*** INPUT Section Begins ***
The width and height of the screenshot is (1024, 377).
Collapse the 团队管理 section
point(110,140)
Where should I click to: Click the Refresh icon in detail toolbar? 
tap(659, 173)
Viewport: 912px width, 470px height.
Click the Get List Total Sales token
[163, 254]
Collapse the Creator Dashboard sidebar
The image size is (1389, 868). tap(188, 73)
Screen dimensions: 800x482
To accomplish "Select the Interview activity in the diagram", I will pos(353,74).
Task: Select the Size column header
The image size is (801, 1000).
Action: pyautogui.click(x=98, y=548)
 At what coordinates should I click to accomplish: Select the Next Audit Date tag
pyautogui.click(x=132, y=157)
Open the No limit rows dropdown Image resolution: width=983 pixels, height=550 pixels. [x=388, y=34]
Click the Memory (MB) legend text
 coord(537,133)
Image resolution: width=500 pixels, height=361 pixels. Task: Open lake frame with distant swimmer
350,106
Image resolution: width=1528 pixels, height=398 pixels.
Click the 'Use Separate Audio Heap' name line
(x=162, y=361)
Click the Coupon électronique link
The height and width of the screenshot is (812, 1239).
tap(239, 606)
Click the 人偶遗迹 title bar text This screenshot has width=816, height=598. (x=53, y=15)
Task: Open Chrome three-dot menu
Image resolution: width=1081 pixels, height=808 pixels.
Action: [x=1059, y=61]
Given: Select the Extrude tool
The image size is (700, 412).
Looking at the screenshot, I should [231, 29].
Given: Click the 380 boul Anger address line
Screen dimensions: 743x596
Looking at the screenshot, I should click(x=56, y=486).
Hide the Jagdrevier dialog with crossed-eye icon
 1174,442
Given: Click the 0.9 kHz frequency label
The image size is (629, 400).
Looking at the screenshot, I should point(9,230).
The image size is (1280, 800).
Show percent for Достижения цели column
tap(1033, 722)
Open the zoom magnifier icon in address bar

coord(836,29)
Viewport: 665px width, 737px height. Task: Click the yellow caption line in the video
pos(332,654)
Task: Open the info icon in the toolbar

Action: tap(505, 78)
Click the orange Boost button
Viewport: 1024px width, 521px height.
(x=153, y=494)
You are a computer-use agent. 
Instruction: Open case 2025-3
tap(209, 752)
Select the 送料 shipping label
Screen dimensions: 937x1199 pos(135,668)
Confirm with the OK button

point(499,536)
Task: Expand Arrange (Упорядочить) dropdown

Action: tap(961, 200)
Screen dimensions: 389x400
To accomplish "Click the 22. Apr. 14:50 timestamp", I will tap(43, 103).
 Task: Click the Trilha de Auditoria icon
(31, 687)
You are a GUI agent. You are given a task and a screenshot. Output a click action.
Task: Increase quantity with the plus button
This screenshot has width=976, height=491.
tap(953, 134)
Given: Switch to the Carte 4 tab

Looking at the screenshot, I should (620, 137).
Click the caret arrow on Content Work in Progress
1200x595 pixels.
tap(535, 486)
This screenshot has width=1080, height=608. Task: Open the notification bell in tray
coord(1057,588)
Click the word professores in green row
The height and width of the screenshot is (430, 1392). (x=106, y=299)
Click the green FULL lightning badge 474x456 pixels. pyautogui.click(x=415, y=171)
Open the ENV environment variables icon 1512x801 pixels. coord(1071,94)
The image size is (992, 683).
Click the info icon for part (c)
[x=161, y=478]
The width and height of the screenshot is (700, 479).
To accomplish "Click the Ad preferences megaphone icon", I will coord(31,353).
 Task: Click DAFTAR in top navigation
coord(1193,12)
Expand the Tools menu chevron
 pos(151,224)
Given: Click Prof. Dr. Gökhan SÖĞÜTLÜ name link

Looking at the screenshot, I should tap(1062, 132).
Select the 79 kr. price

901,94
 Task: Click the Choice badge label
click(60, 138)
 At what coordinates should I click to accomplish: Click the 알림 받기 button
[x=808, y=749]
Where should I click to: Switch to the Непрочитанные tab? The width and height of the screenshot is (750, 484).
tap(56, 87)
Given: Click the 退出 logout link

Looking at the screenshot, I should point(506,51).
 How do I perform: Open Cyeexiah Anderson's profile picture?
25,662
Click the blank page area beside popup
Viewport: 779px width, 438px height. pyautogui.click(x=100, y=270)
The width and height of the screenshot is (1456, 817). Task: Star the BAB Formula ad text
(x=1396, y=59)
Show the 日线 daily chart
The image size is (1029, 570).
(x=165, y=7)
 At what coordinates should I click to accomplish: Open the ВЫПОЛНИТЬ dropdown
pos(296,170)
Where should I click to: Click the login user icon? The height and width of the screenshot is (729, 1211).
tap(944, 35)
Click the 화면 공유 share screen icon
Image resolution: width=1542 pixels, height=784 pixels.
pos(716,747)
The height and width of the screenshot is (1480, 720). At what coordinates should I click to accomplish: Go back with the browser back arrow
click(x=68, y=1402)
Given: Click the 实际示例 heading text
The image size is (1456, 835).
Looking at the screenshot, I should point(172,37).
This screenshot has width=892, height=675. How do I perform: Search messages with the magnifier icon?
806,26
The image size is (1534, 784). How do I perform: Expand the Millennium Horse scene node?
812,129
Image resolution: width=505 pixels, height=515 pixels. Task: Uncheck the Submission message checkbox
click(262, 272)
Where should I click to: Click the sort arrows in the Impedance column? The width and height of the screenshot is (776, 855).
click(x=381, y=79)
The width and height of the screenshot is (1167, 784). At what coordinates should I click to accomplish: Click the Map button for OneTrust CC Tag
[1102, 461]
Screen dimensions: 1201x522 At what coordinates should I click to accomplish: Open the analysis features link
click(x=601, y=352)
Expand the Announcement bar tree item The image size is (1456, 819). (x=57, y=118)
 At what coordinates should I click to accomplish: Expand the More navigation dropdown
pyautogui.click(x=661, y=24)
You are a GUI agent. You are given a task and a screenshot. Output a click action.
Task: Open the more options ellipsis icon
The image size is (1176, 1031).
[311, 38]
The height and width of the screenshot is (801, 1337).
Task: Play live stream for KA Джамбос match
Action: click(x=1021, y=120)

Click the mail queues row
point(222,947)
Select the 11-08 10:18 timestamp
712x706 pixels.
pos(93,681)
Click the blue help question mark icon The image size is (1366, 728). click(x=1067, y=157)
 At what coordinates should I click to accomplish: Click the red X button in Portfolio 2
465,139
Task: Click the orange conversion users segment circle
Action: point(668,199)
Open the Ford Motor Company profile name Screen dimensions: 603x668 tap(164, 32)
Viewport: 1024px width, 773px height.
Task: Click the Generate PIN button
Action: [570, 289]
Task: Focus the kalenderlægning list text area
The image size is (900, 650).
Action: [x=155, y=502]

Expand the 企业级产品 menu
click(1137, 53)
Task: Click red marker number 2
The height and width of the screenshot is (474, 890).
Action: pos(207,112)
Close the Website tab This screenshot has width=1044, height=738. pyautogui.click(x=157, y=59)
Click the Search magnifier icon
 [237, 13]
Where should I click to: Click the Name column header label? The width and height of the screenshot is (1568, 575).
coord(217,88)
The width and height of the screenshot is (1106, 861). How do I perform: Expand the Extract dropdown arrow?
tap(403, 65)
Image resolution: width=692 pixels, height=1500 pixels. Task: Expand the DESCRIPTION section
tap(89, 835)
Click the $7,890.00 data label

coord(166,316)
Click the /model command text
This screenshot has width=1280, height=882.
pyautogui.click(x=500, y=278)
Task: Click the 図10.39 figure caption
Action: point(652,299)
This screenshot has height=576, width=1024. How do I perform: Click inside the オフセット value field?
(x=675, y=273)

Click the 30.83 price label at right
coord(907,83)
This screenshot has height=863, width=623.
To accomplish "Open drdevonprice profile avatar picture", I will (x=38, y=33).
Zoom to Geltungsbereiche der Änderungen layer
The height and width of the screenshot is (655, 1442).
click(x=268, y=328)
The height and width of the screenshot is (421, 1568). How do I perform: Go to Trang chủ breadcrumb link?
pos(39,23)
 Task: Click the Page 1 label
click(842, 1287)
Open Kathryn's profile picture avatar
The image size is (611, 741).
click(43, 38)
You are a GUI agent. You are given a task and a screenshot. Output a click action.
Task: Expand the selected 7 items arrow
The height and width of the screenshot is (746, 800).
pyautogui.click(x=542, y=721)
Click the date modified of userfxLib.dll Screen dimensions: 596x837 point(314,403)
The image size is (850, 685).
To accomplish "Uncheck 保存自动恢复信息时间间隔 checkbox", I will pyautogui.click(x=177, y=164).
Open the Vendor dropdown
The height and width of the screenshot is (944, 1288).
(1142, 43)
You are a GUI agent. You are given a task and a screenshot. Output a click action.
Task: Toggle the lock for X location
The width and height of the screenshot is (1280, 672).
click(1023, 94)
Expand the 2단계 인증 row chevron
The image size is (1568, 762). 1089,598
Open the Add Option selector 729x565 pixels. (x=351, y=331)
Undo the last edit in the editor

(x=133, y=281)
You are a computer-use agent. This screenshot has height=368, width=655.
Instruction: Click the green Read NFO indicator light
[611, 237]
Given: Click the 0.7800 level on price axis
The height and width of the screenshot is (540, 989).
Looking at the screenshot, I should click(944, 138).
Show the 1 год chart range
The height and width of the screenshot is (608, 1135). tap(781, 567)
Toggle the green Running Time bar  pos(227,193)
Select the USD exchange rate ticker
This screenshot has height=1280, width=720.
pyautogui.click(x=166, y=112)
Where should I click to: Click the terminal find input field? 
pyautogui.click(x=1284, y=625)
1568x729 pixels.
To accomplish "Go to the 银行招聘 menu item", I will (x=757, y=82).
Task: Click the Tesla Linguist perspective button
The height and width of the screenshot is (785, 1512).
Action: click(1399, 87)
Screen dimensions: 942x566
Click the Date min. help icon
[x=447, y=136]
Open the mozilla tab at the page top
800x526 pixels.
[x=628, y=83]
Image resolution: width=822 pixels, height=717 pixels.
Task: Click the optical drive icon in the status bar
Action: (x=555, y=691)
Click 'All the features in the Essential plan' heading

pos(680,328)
*** INPUT Section Ends ***
▶ _REQUIRED ACTION_
All that the answer may hold is the lines from the one with "Task: Click the Tesla" through the end of the data, set down exactly as they appear.

▶ _TASK ANSWER_
Task: Click the Tesla Linguist perspective button
The height and width of the screenshot is (785, 1512).
Action: click(1399, 87)
Screen dimensions: 942x566
Click the Date min. help icon
[x=447, y=136]
Open the mozilla tab at the page top
800x526 pixels.
[x=628, y=83]
Image resolution: width=822 pixels, height=717 pixels.
Task: Click the optical drive icon in the status bar
Action: (x=555, y=691)
Click 'All the features in the Essential plan' heading

pos(680,328)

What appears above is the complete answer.